(Saved entries)
--

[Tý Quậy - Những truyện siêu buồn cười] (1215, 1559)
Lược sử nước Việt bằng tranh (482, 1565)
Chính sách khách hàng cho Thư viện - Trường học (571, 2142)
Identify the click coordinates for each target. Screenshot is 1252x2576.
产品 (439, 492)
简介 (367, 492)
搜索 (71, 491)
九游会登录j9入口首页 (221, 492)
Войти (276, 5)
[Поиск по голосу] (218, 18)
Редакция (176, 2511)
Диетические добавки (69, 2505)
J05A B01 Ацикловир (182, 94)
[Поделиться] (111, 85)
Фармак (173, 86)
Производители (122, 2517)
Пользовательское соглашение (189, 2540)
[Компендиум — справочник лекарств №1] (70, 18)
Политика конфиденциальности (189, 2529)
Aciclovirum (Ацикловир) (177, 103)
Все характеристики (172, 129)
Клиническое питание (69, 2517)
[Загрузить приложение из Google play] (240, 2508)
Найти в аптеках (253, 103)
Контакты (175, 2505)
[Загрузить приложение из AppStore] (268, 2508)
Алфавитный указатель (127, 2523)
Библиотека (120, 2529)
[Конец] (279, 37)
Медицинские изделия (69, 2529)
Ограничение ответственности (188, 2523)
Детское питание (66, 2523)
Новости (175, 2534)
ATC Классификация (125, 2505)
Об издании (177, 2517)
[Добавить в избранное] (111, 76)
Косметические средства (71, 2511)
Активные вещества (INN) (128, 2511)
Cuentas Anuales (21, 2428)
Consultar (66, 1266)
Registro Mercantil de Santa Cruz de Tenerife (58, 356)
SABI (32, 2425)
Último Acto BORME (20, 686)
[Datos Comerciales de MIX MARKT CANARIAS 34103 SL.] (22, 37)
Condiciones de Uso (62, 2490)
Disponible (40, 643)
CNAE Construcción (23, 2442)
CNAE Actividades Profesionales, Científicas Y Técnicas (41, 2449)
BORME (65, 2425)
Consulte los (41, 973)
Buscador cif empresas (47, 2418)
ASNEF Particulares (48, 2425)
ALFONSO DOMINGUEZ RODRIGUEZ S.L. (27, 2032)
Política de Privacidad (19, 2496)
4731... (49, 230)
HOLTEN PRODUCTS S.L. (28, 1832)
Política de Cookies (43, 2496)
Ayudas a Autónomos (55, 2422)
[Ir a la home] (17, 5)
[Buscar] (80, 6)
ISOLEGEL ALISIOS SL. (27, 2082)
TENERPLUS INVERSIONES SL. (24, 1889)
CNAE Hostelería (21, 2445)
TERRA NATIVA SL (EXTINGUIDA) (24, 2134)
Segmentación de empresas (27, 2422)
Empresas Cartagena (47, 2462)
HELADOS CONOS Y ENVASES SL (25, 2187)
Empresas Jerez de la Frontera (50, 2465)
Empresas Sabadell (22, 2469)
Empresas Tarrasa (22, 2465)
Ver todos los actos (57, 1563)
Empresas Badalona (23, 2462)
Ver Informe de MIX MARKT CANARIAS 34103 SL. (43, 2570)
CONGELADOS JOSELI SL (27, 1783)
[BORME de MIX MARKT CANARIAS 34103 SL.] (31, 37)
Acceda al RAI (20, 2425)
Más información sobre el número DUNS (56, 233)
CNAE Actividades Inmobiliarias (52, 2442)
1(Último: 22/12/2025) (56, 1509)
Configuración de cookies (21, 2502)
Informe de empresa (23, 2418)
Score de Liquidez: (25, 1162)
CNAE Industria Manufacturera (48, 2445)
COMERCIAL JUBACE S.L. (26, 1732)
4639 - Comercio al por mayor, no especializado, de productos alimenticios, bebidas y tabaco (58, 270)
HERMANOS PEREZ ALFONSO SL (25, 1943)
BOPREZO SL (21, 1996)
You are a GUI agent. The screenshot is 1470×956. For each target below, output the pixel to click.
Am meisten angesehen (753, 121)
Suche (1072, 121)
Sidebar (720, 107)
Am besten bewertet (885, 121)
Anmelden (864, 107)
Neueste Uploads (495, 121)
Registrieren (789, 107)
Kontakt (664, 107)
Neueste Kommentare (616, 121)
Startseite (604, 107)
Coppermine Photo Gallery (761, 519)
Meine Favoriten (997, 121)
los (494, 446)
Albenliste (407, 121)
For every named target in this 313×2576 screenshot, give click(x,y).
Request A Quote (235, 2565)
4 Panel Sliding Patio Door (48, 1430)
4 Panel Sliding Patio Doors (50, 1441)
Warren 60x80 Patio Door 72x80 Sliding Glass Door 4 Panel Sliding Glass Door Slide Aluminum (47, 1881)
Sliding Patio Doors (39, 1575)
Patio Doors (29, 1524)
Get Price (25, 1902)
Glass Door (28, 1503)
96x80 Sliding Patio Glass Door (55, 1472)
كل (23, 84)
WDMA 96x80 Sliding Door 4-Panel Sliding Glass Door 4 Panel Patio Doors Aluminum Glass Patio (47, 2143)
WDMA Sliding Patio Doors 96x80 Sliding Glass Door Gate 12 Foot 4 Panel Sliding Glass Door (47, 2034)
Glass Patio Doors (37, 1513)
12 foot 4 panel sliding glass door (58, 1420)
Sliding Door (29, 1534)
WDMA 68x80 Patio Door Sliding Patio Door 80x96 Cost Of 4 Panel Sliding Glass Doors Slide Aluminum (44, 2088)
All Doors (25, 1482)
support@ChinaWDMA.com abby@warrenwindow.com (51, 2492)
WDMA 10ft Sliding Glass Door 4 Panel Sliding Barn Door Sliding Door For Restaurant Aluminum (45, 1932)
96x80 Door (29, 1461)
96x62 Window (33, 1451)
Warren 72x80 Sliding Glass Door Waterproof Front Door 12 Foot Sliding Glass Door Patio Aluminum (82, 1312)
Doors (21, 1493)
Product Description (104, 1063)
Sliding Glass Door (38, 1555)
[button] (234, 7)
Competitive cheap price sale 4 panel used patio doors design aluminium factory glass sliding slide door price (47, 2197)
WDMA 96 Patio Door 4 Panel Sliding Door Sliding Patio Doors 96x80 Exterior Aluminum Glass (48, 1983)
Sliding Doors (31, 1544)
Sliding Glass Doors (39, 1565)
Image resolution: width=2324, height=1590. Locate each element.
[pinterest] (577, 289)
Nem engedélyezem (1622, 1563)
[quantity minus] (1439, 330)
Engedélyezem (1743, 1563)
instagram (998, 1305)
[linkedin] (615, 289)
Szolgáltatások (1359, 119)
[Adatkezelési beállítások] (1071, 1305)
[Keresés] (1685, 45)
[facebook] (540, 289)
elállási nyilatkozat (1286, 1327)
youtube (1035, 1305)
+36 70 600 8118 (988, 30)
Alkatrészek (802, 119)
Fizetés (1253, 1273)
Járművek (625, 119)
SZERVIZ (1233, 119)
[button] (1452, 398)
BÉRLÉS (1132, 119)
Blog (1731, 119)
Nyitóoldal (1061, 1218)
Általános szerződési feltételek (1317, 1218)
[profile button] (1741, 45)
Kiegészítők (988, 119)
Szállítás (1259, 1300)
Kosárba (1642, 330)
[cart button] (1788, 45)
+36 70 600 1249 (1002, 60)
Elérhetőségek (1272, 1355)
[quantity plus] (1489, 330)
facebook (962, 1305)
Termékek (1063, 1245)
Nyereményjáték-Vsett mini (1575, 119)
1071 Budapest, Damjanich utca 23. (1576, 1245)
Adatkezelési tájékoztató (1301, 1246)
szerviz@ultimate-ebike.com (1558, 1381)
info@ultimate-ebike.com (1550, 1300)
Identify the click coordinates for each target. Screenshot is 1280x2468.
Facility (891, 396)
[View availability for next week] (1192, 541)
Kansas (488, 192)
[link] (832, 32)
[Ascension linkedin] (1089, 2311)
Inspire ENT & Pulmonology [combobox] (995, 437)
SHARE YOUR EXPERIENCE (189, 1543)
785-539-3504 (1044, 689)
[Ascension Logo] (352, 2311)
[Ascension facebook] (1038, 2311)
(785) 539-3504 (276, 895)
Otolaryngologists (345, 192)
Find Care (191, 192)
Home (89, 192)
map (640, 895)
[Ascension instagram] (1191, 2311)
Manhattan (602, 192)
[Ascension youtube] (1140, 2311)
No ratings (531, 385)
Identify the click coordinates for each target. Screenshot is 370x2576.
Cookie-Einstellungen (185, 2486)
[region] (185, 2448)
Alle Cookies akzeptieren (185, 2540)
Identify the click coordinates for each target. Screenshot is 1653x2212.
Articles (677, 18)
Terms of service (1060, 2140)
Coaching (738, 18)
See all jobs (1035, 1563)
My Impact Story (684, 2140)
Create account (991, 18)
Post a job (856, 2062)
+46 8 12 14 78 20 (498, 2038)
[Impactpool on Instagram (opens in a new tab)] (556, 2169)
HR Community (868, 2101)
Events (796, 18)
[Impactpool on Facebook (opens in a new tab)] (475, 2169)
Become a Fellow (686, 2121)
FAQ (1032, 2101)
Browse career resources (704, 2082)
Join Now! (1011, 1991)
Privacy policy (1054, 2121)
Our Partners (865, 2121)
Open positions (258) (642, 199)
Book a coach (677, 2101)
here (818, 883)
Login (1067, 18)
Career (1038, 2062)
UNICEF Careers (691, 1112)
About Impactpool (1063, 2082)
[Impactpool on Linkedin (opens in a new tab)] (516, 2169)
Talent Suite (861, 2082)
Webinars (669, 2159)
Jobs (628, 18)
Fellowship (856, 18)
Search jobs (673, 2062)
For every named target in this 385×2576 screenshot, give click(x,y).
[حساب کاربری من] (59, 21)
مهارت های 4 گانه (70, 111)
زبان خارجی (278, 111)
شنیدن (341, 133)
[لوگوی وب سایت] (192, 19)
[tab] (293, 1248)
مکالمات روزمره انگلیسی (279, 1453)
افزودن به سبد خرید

--

Your objective :: From the entries above, copy each line holding "Aluminum".

Output for this exercise ::
Warren 60x80 Patio Door 72x80 Sliding Glass Door 4 Panel Sliding Glass Door Slide Aluminum (47, 1881)
WDMA 96x80 Sliding Door 4-Panel Sliding Glass Door 4 Panel Patio Doors Aluminum Glass Patio (47, 2143)
WDMA 68x80 Patio Door Sliding Patio Door 80x96 Cost Of 4 Panel Sliding Glass Doors Slide Aluminum (44, 2088)
WDMA 10ft Sliding Glass Door 4 Panel Sliding Barn Door Sliding Door For Restaurant Aluminum (45, 1932)
Warren 72x80 Sliding Glass Door Waterproof Front Door 12 Foot Sliding Glass Door Patio Aluminum (82, 1312)
WDMA 96 Patio Door 4 Panel Sliding Door Sliding Patio Doors 96x80 Exterior Aluminum Glass (48, 1983)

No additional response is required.